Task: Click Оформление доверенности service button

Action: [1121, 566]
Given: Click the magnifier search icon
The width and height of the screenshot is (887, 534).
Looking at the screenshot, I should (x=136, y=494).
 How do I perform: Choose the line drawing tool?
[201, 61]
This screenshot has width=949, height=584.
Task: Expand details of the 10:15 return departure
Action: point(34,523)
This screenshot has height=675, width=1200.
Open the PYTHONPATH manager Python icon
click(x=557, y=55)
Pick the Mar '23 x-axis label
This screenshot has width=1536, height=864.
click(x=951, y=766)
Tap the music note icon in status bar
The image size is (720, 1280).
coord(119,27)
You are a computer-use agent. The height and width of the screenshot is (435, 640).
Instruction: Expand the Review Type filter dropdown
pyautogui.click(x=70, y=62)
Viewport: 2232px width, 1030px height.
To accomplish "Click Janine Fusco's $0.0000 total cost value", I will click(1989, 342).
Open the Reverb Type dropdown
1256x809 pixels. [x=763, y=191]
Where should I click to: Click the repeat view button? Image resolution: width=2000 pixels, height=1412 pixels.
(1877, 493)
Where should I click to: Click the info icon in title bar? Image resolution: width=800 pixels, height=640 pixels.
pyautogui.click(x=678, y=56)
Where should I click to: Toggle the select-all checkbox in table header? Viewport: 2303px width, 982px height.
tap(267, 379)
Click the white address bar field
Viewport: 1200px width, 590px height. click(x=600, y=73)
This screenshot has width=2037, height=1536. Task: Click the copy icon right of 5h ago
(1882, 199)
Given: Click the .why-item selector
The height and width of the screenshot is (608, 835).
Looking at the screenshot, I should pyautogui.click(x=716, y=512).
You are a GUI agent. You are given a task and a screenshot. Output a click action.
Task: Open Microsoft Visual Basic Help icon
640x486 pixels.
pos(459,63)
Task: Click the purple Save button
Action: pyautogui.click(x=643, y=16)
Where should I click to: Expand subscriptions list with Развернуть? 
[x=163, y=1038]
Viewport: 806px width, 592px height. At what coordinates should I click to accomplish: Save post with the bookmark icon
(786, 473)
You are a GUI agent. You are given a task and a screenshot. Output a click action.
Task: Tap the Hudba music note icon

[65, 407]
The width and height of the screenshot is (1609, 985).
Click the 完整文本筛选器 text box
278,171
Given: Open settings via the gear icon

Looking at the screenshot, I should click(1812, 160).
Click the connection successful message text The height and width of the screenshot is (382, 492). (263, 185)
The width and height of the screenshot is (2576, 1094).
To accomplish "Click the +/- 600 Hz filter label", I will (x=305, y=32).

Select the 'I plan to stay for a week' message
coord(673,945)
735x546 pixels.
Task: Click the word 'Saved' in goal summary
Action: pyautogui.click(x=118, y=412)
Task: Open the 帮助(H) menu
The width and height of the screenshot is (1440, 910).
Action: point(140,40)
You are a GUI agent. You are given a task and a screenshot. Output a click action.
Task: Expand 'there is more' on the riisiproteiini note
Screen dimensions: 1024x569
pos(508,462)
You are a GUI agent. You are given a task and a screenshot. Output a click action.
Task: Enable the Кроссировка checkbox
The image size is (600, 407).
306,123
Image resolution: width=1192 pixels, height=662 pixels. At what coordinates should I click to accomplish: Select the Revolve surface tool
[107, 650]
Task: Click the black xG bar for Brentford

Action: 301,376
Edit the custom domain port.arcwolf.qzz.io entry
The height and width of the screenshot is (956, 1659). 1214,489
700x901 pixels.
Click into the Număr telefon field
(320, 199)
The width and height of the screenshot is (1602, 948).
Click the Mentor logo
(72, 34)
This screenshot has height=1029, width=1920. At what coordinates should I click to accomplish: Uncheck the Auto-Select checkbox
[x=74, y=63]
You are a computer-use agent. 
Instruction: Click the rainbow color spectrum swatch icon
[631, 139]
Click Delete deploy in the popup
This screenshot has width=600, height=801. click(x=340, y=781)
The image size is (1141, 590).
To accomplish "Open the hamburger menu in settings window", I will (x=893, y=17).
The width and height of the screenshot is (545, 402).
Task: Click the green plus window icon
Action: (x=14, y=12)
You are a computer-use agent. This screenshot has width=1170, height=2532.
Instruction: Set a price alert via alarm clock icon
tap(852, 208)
·····
• What needs to be done: Copy out everything from the line containing "Click Delete deploy in the popup" down to the last of the items, keeping every line unchanged.

• Answer:
Click Delete deploy in the popup
This screenshot has width=600, height=801. click(x=340, y=781)
The image size is (1141, 590).
To accomplish "Open the hamburger menu in settings window", I will (x=893, y=17).
The width and height of the screenshot is (545, 402).
Task: Click the green plus window icon
Action: (x=14, y=12)
You are a computer-use agent. This screenshot has width=1170, height=2532.
Instruction: Set a price alert via alarm clock icon
tap(852, 208)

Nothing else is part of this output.